## OBJETIVO 1
Extraia do acórdão o trecho entre "III. Assim sendo, é" e "se nega provimento.", inclusive.

---------- PÁGINA

I. As atribuições afetas aos cargos de Delegado, Escrivão, Perito e Agente de Polícia Federal não são compatíveis com nenhum tipo de deficiência física, pois todos os titulares desses cargos estarão sujeitos a atuar em campo, durante atividades de investigação, podendo ser expostos a situações de conflito armado que demandam o pleno domínio dos sentidos e das funções motoras e intelectuais, no intuito de defender não só a sua vida, mas, também, a de seus parceiros e dos cidadãos.
II. Não se pode olvidar, ainda, que, nos termos do art. 301 do CPP, os membros da carreira policial, sem distinção de cargo, têm o dever legal de agir e prender quem quer que seja encontrado em flagrante delito.
III. Assim sendo, é desnecessária a reserva de vagas para portadores de deficiência nos concursos públicos destinados ao provimento de cargos de Delegado, Perito, Escrivão e Agente de Polícia Federal.
IV. Apelação do Ministério Público Federal a que se nega provimento.
ACÓRDÃO
Decide a Quinta Turma do TRF – 1ª Região, por maioria, negar provimento à apelação do Ministério Público Federal.
Trata-se de apelação contra sentença que julgou improcedente o pedido formulado pelo Ministério Público Federal para que fosse declarada inconstitucional toda norma que dispõe sobre o ingresso e o exercício da atividade policial que implique em obstáculo ao acesso de pessoas portadoras de deficiência aos cargos de Delegado de Polícia Federal, Perito Criminal Federal, Escrivão de Polícia Federal e Agente de Polícia Federal, condenando a Requerida a não mais tornar pública a abertura de concursos públicos para a carreira policial sem promover a devida e necessária reserva de vagas para pessoas portadoras de deficiência.
O MM. Juiz sentenciante entendeu que a pessoa portadora de deficiência deve estar habilitada e capacitada para o desempenho da atividade pretendida, para que possa pleitear a incidência da regra isonômica. Não pode pretender desempenhar funções incompatíveis com a sua deficiência e/ou para as quais não esteja capacitada, como são os cargos objeto do presente feito, que exigem para seu desempenho plena aptidão física e mental.

--------------------
---------- DADOS DA TAREFA

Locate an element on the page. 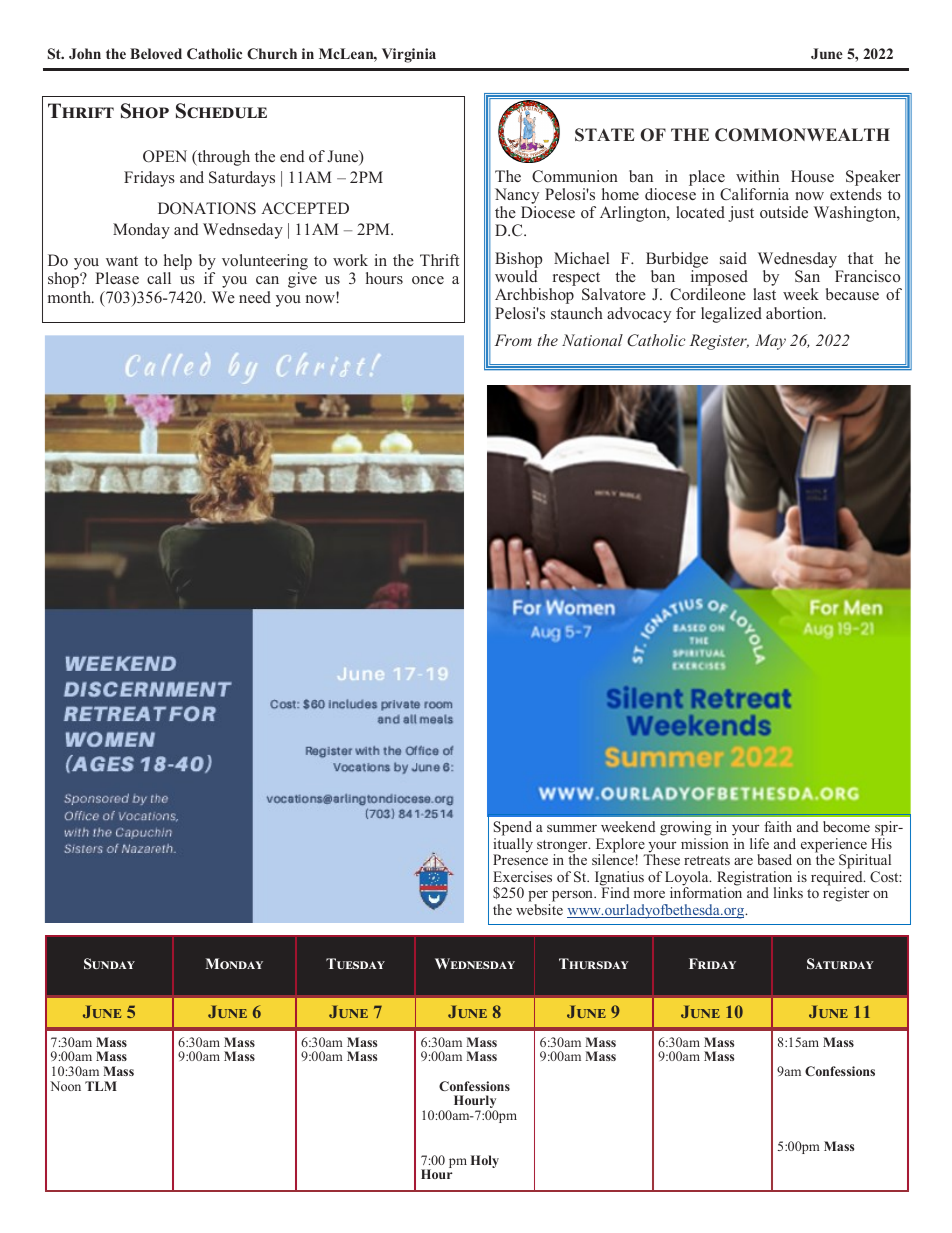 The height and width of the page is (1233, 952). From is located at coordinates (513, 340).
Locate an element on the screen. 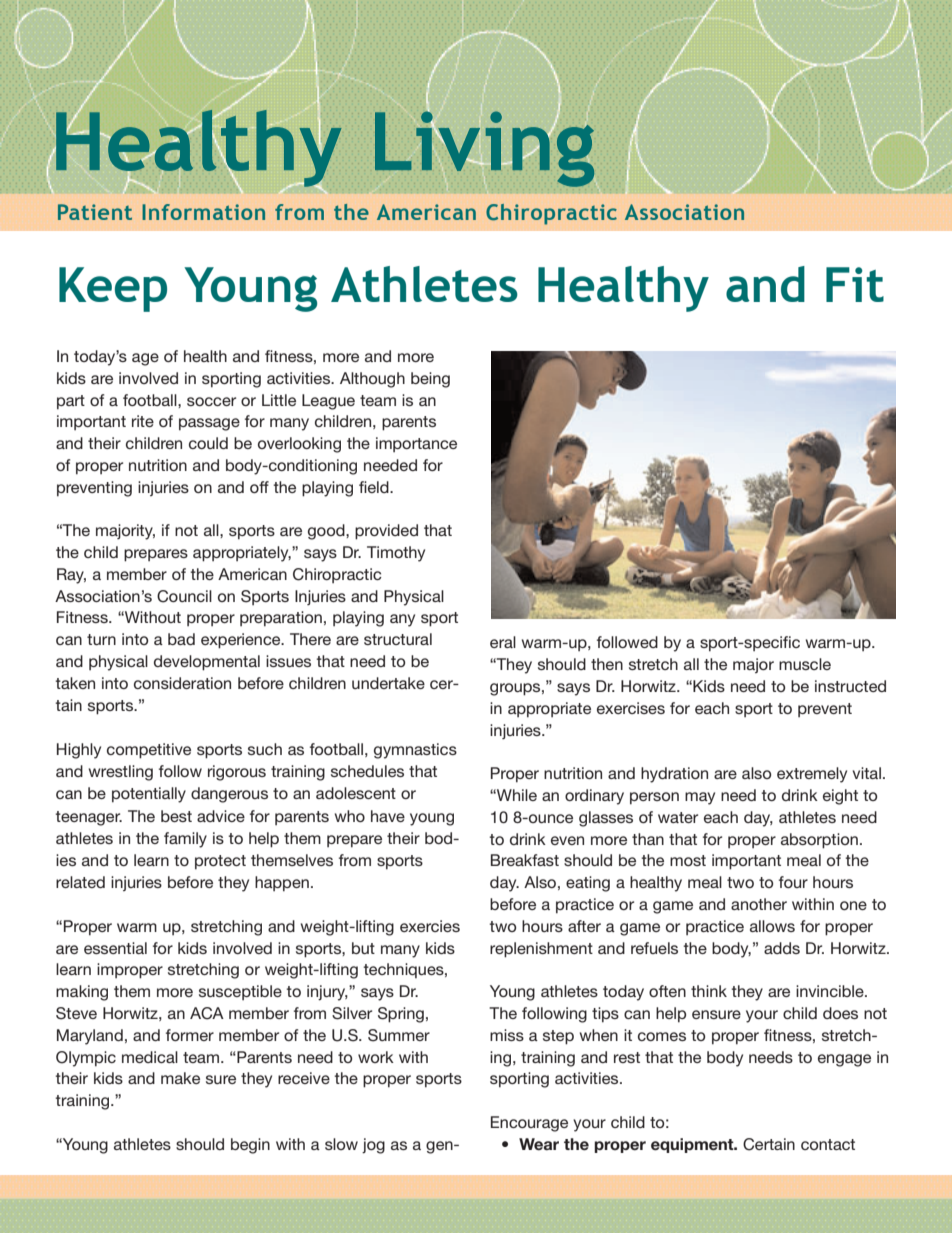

--------------------
---------- DADOS DA TAREFA

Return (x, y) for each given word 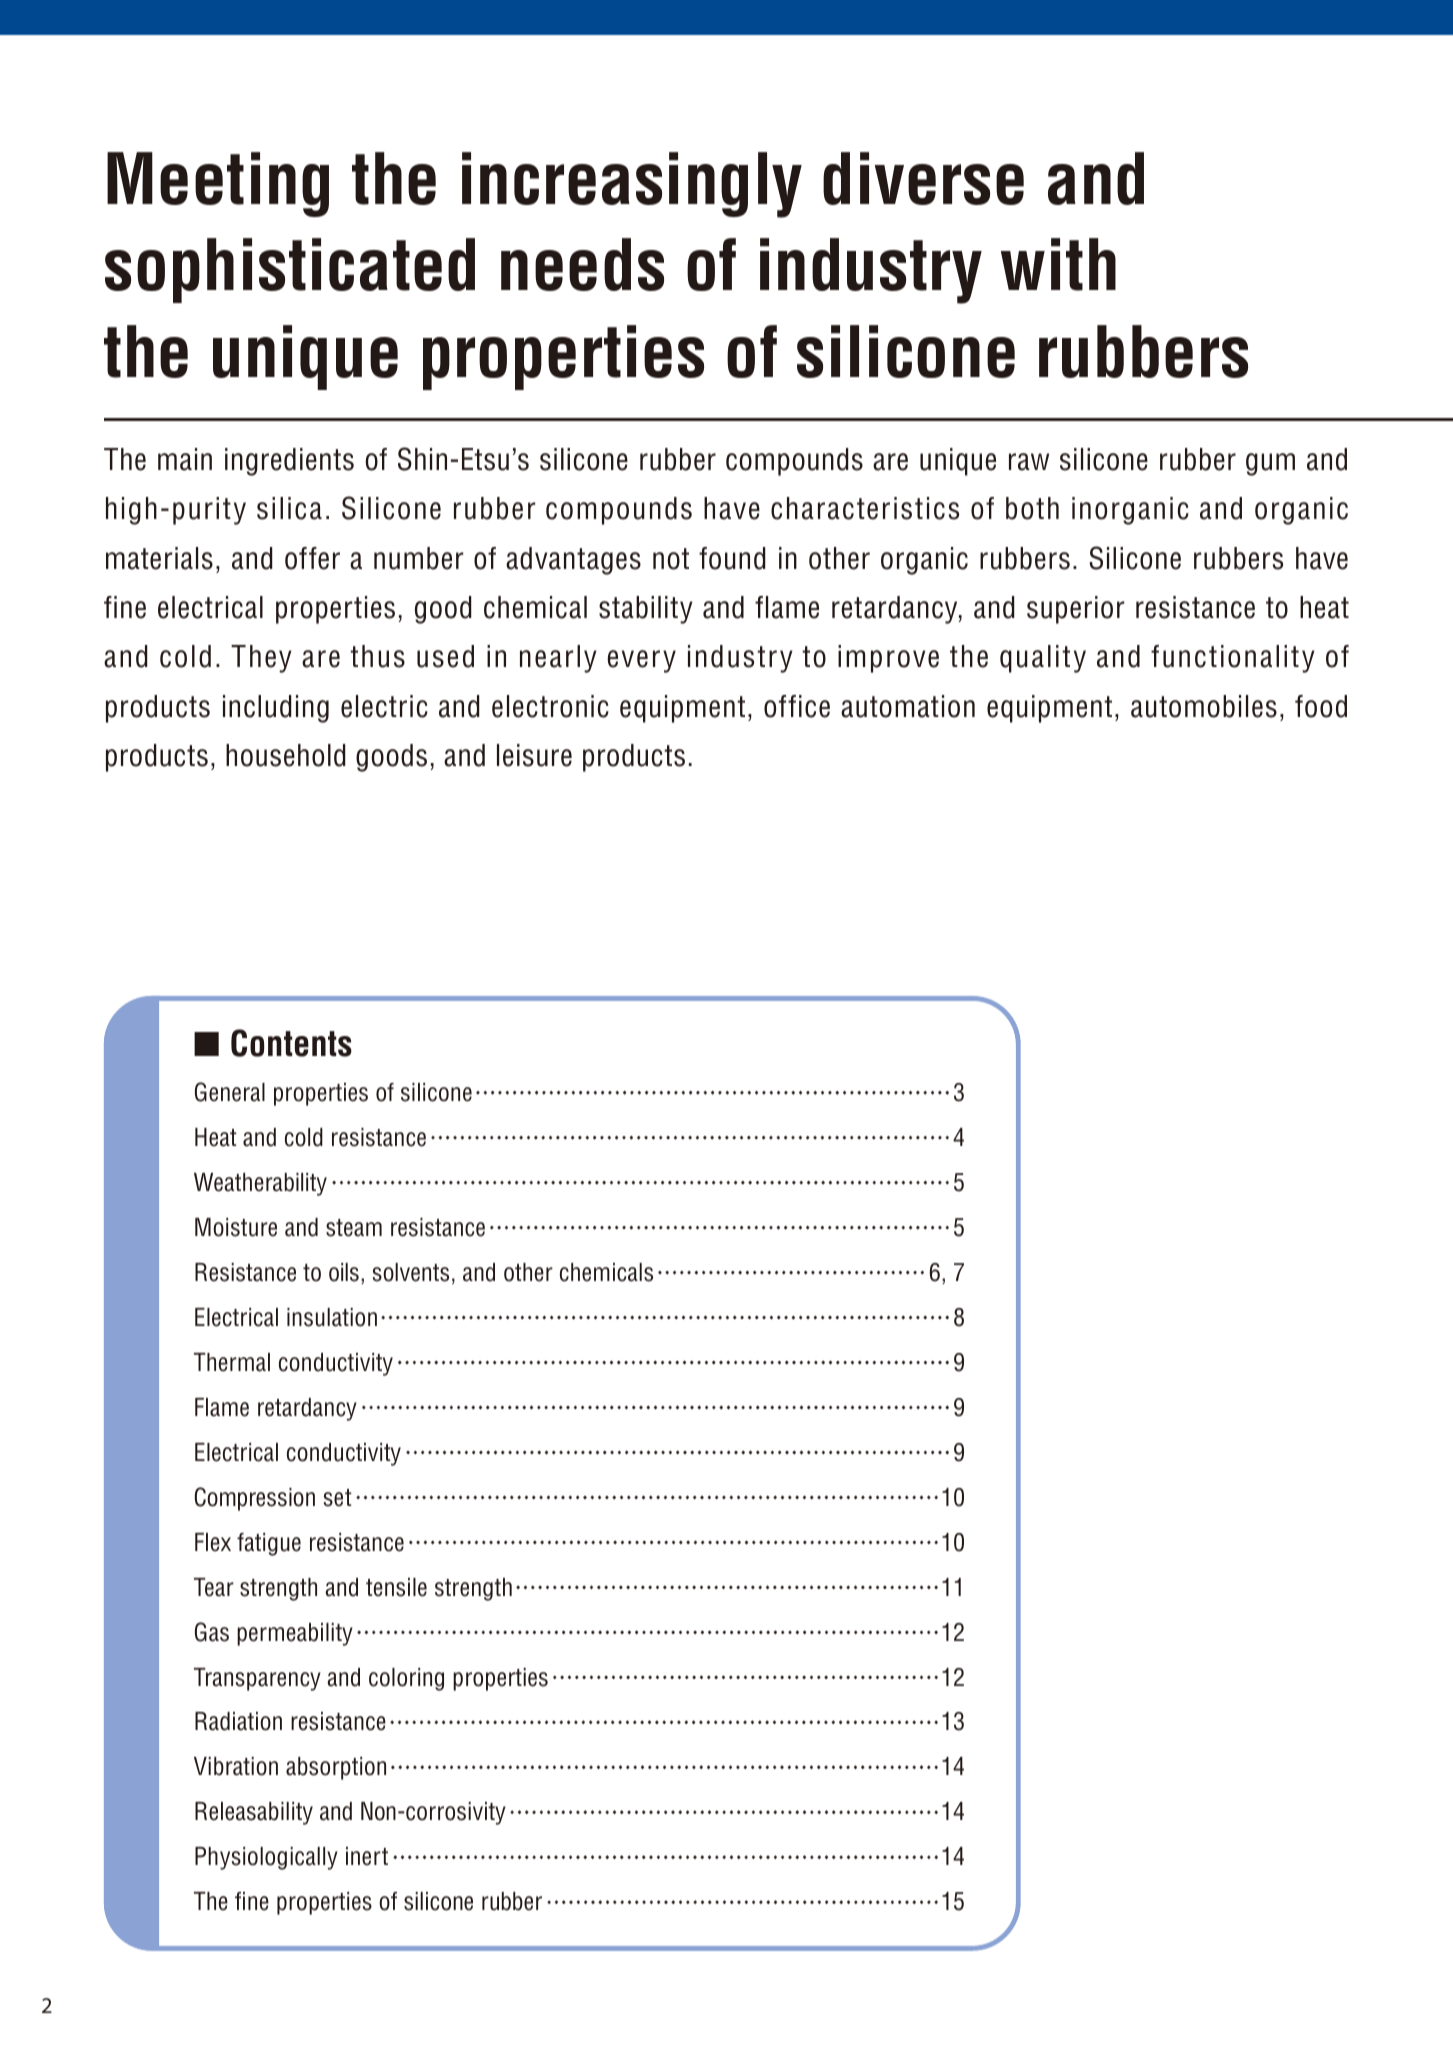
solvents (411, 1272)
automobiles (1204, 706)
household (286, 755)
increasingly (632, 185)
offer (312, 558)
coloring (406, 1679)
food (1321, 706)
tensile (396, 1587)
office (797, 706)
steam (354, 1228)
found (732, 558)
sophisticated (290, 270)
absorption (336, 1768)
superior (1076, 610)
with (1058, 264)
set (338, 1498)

--------------------
---------- DADOS DA TAREFA

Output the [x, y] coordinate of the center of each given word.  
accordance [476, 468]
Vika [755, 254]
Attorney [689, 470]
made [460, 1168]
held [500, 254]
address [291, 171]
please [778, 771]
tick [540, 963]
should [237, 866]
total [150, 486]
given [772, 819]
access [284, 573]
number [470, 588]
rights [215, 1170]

--------------------

## OBJETIVO 2
Apresente como lista JSON de strings, com uma string por linha e sem linhas em branco, somente as linhas de dados acima que vão da linha que contém "coloring (406, 1679)" até a que contém "set (338, 1498)", inclusive.

## RESULTADO DO EXERCÍCIO 1
III. Assim sendo, é desnecessária a reserva de vagas para portadores de deficiência nos concursos públicos destinados ao provimento de cargos de Delegado, Perito, Escrivão e Agente de Polícia Federal.
IV. Apelação do Ministério Público Federal a que se nega provimento.

## RESULTADO DO EXERCÍCIO 2
[
  "coloring (406, 1679)",
  "food (1321, 706)",
  "tensile (396, 1587)",
  "office (797, 706)",
  "steam (354, 1228)",
  "found (732, 558)",
  "sophisticated (290, 270)",
  "absorption (336, 1768)",
  "superior (1076, 610)",
  "with (1058, 264)",
  "set (338, 1498)"
]